Dataset entries —

*** Begin section ***

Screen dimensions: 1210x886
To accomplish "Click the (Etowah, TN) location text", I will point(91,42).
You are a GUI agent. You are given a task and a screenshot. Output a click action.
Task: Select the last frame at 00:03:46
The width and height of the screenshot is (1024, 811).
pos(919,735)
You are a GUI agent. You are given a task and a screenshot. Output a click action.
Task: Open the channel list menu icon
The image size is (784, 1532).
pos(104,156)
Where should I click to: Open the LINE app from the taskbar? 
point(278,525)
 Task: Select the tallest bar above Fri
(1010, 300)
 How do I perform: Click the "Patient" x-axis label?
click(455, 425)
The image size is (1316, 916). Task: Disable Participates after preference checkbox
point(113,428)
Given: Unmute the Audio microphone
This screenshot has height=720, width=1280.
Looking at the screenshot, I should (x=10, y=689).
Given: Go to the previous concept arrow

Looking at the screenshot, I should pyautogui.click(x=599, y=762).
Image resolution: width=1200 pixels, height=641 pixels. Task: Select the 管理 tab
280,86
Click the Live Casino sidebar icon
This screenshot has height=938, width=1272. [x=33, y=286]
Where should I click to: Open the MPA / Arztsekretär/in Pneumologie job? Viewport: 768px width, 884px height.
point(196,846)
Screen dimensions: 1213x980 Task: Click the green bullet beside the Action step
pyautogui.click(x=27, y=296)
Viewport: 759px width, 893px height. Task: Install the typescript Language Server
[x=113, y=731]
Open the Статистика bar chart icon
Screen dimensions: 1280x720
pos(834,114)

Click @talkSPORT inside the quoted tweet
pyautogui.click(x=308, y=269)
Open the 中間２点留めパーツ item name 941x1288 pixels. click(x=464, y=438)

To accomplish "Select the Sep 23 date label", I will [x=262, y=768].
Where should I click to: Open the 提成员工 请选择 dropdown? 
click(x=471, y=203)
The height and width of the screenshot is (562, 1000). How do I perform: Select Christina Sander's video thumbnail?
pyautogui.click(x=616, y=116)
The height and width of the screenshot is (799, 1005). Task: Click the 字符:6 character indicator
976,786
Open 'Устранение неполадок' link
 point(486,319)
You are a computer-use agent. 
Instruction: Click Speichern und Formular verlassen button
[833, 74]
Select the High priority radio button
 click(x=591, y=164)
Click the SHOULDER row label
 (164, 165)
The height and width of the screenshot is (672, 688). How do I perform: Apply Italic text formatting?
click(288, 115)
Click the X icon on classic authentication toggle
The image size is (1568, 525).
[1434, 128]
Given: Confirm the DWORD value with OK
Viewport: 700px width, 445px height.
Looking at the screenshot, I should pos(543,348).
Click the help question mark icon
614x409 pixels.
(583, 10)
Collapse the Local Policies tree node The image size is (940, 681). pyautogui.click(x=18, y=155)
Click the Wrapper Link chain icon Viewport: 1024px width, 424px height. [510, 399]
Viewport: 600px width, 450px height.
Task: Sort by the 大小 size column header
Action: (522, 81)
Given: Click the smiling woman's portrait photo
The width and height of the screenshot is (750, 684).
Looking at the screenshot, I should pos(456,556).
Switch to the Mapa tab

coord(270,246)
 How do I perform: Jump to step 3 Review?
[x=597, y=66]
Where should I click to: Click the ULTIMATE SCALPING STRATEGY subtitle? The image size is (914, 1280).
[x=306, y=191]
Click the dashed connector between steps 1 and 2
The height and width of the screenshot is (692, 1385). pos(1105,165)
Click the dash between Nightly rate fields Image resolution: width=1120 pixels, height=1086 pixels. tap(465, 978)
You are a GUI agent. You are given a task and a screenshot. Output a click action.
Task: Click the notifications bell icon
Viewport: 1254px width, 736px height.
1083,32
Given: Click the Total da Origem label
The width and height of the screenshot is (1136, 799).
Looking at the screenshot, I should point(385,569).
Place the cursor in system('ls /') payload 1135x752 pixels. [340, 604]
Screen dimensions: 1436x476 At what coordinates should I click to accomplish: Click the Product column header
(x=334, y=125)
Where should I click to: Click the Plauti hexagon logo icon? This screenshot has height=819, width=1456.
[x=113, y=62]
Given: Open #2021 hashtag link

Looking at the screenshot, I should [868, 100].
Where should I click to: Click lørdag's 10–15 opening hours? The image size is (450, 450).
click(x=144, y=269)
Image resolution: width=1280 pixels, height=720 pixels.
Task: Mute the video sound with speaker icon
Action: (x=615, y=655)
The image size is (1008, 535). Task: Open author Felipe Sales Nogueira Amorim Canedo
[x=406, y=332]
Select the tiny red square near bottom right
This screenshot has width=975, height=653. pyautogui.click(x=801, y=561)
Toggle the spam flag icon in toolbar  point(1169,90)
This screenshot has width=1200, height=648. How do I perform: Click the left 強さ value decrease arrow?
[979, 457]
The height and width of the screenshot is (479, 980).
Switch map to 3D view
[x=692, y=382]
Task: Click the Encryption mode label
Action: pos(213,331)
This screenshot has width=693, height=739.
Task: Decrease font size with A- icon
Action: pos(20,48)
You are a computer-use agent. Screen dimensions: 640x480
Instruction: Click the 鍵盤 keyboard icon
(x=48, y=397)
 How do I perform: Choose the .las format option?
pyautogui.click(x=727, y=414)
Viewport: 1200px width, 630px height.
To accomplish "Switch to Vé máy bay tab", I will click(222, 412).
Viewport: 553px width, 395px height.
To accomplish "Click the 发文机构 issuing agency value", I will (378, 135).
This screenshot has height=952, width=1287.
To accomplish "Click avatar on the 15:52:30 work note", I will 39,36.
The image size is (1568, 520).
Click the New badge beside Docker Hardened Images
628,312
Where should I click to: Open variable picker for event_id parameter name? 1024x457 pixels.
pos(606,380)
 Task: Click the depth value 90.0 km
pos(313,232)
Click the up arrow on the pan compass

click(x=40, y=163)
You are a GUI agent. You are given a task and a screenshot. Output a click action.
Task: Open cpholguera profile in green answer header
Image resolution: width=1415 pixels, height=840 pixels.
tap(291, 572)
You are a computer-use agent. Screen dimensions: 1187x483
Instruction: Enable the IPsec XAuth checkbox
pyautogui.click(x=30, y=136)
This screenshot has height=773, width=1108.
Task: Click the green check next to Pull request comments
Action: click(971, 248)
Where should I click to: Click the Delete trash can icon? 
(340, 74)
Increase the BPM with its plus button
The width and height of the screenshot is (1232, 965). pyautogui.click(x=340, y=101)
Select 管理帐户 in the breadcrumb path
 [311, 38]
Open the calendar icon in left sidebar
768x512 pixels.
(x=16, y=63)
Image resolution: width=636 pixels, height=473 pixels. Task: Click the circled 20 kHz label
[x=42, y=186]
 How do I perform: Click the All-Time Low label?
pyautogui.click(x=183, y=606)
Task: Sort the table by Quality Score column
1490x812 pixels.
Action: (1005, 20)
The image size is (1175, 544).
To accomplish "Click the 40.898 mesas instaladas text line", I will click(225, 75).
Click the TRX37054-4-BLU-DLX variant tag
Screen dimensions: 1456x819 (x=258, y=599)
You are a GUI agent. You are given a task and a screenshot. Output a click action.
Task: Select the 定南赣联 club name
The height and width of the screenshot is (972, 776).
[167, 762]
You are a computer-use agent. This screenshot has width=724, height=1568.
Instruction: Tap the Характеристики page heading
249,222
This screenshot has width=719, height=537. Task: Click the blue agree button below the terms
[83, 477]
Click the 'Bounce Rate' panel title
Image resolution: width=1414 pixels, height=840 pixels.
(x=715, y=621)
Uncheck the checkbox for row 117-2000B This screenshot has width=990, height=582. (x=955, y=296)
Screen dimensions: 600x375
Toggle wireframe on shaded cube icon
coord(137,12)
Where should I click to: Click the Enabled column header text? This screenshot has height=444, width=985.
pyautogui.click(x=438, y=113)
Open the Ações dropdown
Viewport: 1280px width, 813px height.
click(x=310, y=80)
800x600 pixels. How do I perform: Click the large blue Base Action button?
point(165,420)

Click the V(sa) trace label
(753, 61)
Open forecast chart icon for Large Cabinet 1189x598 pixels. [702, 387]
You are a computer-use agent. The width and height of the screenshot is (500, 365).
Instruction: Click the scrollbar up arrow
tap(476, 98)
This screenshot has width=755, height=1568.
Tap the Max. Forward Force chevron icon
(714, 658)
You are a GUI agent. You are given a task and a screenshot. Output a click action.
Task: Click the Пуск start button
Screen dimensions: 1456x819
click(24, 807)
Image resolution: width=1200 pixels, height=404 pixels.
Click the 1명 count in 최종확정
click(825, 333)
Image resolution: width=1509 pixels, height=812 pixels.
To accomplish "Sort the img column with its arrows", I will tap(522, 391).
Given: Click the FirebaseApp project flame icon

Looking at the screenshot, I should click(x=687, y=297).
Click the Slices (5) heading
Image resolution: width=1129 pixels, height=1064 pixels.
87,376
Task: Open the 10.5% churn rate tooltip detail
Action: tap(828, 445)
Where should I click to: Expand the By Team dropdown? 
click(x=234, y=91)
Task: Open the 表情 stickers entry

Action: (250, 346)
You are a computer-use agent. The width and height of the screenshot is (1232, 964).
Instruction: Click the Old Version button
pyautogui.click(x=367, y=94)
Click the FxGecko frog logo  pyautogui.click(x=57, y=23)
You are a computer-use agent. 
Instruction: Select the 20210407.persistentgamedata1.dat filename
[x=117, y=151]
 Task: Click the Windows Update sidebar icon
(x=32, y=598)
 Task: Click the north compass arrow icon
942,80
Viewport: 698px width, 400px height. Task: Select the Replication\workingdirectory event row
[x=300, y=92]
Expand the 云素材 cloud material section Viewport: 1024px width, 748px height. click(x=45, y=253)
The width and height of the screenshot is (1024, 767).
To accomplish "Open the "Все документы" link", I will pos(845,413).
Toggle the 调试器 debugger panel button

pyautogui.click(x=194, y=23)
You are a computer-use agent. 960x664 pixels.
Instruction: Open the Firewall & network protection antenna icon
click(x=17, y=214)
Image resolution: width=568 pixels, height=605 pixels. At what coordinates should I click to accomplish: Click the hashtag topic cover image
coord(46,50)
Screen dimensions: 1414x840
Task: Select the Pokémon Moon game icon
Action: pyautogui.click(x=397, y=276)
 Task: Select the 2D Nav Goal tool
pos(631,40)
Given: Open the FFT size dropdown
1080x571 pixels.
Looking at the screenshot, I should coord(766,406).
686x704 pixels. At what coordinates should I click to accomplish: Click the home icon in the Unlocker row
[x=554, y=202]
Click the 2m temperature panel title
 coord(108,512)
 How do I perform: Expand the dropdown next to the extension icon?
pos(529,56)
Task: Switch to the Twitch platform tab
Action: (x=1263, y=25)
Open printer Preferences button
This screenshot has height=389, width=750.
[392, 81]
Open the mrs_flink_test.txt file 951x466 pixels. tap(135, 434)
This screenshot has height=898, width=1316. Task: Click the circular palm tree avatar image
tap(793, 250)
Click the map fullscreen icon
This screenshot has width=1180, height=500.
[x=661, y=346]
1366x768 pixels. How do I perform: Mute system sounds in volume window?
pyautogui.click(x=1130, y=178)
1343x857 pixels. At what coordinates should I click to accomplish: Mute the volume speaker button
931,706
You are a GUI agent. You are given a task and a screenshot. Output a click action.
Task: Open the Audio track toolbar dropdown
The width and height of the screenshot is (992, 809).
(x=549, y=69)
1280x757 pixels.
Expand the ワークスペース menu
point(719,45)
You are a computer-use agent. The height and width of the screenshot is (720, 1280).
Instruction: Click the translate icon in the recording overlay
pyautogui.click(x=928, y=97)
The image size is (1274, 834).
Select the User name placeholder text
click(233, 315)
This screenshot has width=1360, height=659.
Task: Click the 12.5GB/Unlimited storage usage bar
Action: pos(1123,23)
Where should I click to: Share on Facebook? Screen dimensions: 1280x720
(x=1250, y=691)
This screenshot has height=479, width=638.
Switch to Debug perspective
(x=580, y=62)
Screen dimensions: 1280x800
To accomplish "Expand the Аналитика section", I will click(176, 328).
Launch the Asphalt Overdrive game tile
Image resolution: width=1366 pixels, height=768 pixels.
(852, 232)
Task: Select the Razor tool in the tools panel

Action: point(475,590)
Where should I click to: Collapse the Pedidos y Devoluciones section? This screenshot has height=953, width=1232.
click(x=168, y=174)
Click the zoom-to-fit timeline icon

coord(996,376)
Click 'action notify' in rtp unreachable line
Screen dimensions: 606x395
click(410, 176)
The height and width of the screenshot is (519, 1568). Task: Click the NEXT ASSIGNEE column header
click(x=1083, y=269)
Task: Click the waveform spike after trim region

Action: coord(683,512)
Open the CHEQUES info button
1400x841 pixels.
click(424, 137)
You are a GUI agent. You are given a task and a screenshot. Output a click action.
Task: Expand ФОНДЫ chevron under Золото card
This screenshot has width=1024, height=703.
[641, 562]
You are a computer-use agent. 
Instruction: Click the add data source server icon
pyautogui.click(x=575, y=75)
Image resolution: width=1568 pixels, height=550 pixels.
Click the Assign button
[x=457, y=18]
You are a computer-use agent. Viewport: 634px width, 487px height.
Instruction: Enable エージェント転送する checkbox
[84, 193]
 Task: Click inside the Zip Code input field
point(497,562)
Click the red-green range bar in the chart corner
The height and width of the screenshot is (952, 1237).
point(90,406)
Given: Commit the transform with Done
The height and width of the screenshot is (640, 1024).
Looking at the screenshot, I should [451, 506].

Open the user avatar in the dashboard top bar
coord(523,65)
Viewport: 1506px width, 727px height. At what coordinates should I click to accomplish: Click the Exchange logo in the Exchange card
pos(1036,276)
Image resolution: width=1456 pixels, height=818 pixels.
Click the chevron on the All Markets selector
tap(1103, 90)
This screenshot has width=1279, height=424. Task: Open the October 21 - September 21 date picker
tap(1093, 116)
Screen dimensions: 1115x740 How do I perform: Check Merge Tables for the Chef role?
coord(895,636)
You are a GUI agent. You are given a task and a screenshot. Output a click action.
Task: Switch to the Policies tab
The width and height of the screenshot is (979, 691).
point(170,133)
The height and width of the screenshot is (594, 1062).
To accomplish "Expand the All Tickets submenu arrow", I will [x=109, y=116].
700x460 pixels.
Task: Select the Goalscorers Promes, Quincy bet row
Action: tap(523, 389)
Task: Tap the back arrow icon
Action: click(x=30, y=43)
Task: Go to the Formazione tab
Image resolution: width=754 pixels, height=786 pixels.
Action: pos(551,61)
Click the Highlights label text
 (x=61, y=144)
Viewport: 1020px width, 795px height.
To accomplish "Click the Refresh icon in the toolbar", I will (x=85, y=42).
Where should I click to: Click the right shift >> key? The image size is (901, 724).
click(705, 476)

*** End section ***

WHAT YOU NEED TO DO — Please copy the lines in the records above between the one holding "This screenshot has height=952, width=1287." and the one holding "You are a computer-use agent. This", inclusive, exactly and with no other line.

SOLUTION FOR THIS TASK —
This screenshot has height=952, width=1287.
To accomplish "Click avatar on the 15:52:30 work note", I will 39,36.
The image size is (1568, 520).
Click the New badge beside Docker Hardened Images
628,312
Where should I click to: Open variable picker for event_id parameter name? 1024x457 pixels.
pos(606,380)
 Task: Click the depth value 90.0 km
pos(313,232)
Click the up arrow on the pan compass

click(x=40, y=163)
You are a GUI agent. You are given a task and a screenshot. Output a click action.
Task: Open cpholguera profile in green answer header
Image resolution: width=1415 pixels, height=840 pixels.
tap(291, 572)
You are a computer-use agent. Screen dimensions: 1187x483
Instruction: Enable the IPsec XAuth checkbox
pyautogui.click(x=30, y=136)
This screenshot has height=773, width=1108.
Task: Click the green check next to Pull request comments
Action: click(971, 248)
Where should I click to: Click the Delete trash can icon? 
(340, 74)
Increase the BPM with its plus button
The width and height of the screenshot is (1232, 965). pyautogui.click(x=340, y=101)
Select 管理帐户 in the breadcrumb path
 [311, 38]
Open the calendar icon in left sidebar
768x512 pixels.
(x=16, y=63)
Image resolution: width=636 pixels, height=473 pixels. Task: Click the circled 20 kHz label
[x=42, y=186]
 How do I perform: Click the All-Time Low label?
pyautogui.click(x=183, y=606)
Task: Sort the table by Quality Score column
1490x812 pixels.
Action: (1005, 20)
The image size is (1175, 544).
To accomplish "Click the 40.898 mesas instaladas text line", I will click(225, 75).
Click the TRX37054-4-BLU-DLX variant tag
Screen dimensions: 1456x819 (x=258, y=599)
You are a GUI agent. You are given a task and a screenshot. Output a click action.
Task: Select the 定南赣联 club name
The height and width of the screenshot is (972, 776).
[167, 762]
You are a computer-use agent. This screenshot has width=724, height=1568.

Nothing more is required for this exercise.